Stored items
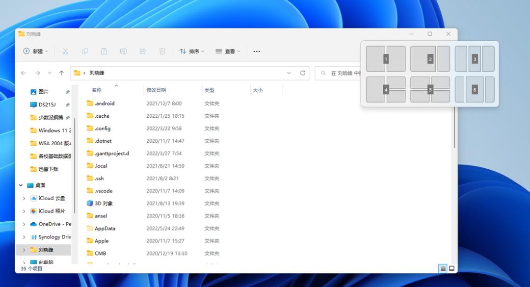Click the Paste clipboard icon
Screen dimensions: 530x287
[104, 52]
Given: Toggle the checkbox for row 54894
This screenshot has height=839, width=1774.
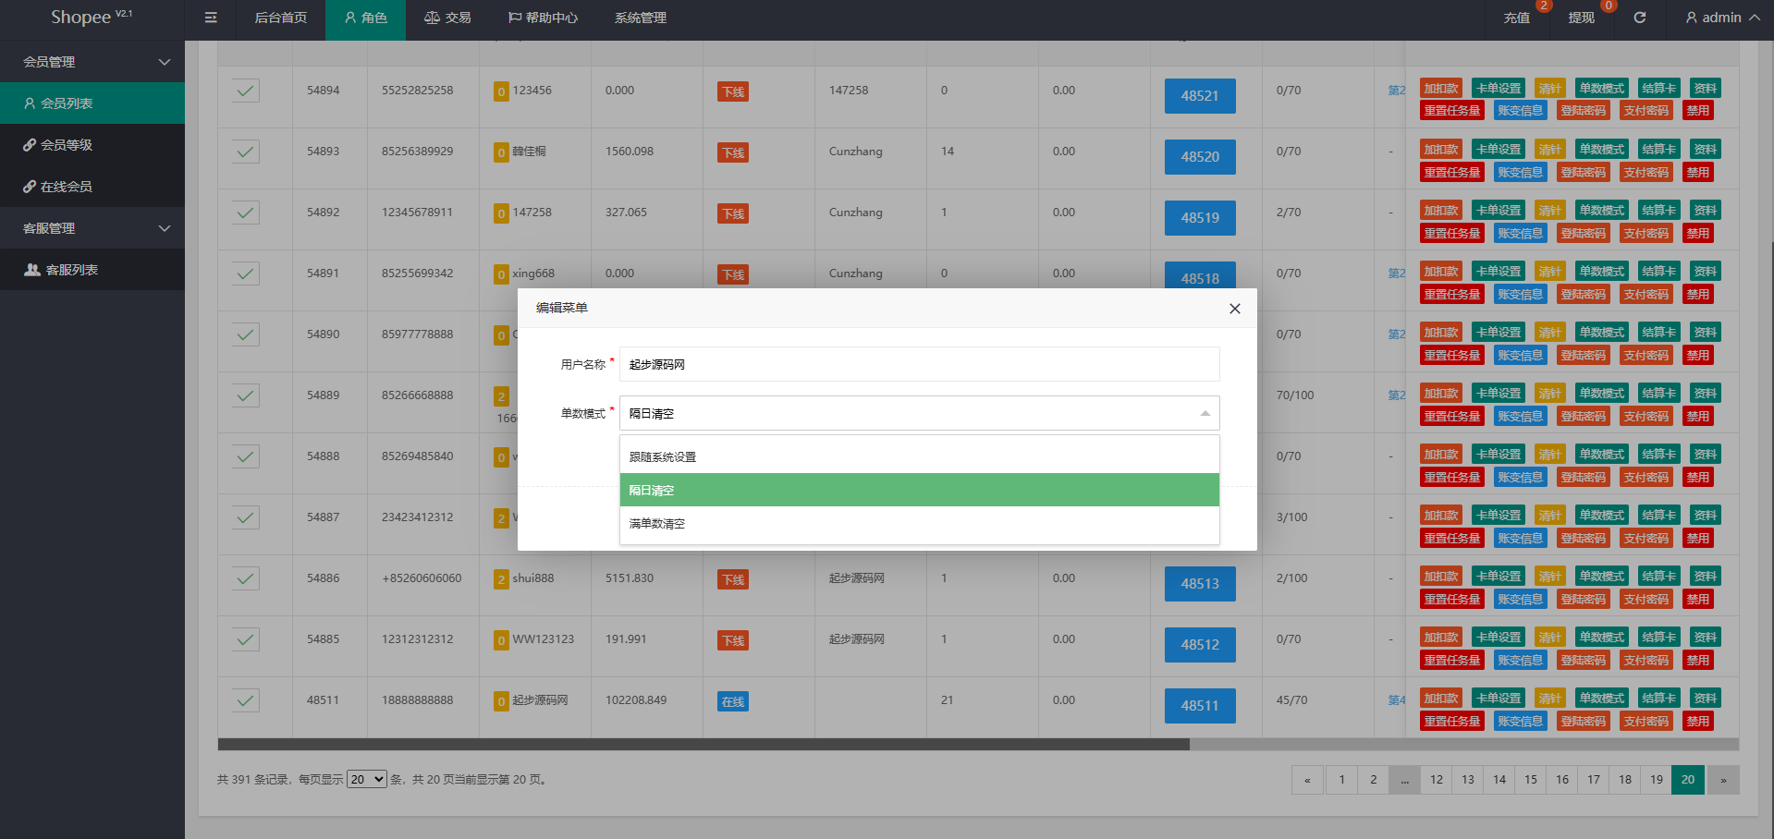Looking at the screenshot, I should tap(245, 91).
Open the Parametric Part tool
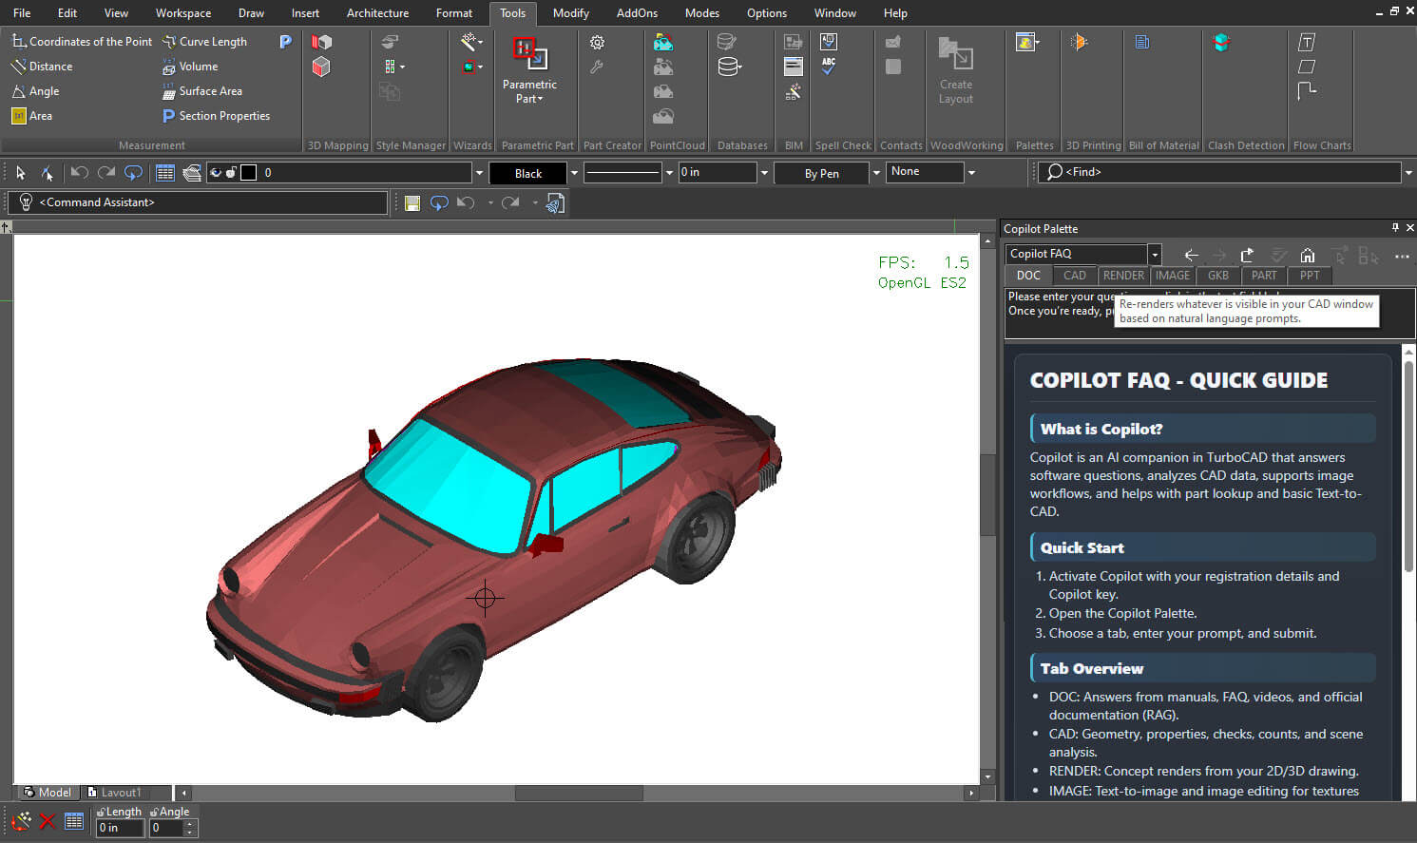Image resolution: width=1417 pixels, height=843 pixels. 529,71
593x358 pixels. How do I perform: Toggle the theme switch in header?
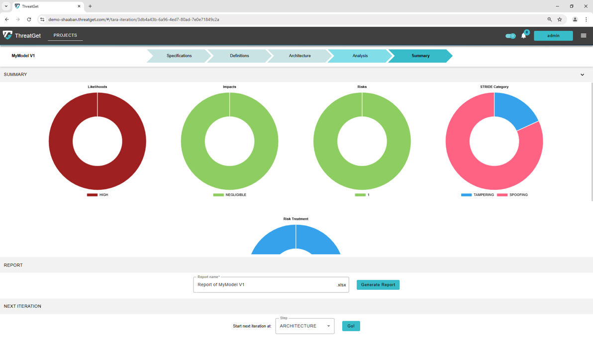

* * *

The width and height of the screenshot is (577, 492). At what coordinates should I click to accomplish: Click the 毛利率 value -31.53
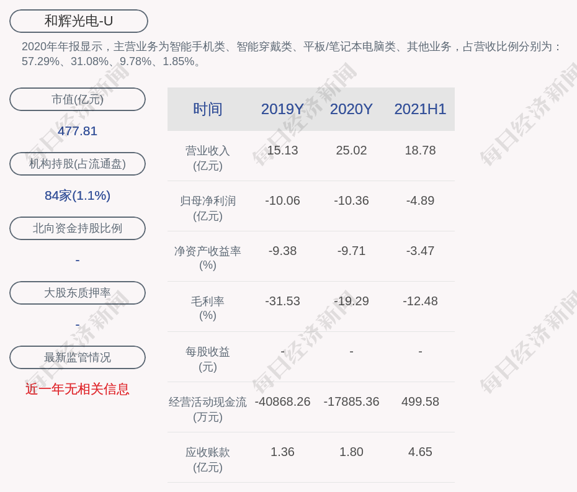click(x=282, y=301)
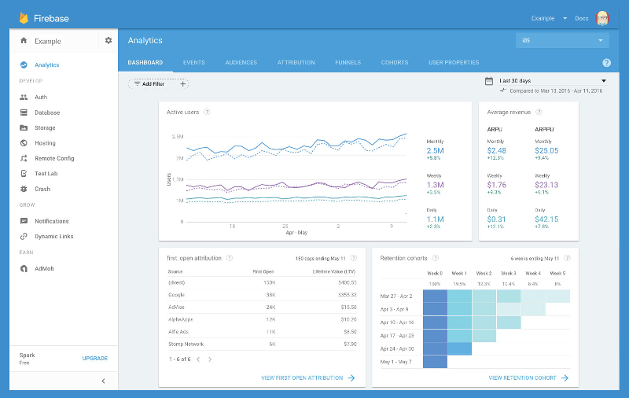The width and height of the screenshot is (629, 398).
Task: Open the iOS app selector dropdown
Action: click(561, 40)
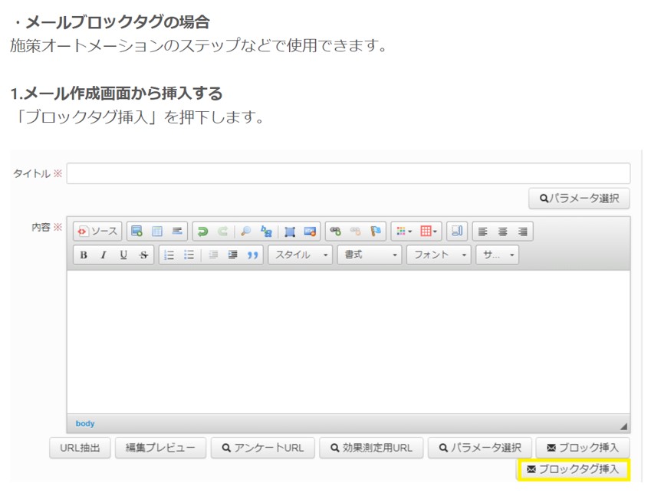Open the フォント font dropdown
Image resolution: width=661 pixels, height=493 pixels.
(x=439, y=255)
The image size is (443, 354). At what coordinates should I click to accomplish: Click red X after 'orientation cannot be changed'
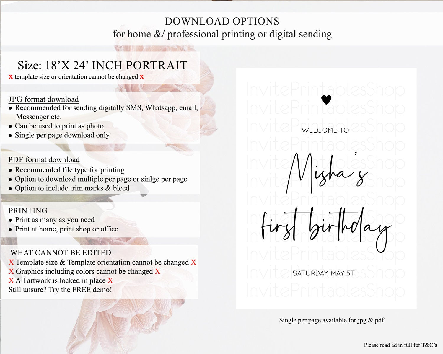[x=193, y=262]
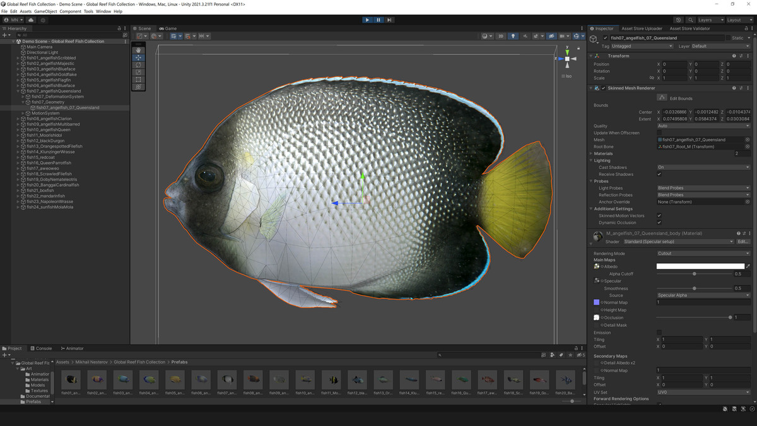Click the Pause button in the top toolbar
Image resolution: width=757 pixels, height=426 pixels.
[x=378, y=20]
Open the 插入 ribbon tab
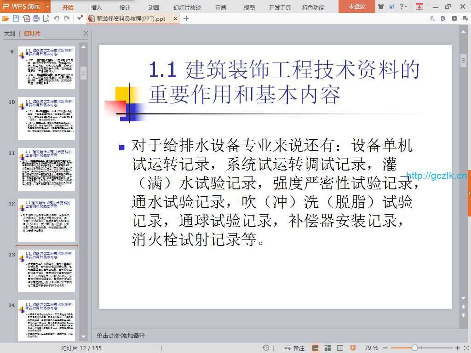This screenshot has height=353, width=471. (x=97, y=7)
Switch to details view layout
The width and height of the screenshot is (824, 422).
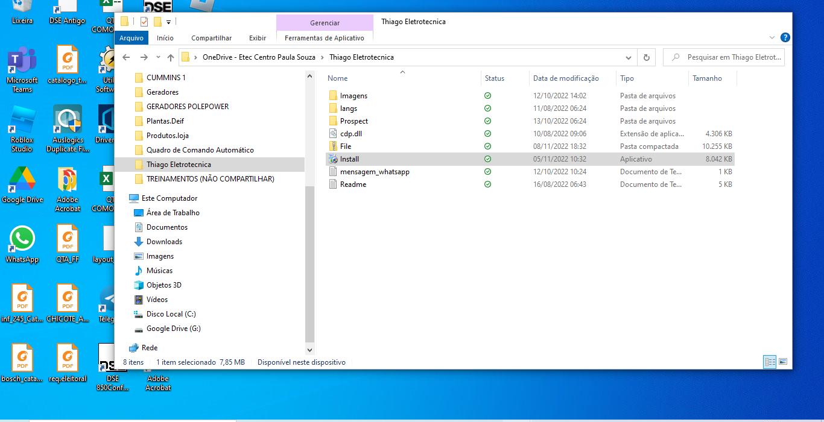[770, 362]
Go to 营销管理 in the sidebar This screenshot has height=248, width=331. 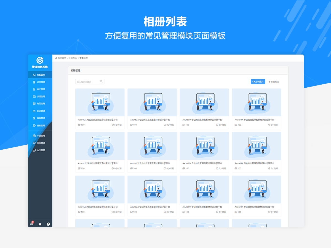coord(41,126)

...

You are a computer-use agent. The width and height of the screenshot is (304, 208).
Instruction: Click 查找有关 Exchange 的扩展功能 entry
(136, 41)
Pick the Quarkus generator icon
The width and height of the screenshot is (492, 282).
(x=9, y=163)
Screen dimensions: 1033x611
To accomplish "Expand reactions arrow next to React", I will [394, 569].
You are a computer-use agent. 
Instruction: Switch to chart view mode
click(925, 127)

What is needed. In the lines above, locate the string "computer". Copy every line where it occurs.

Solution.
You are a computer-use agent. The width and height of the screenshot is (304, 208).
You are a computer-use agent. 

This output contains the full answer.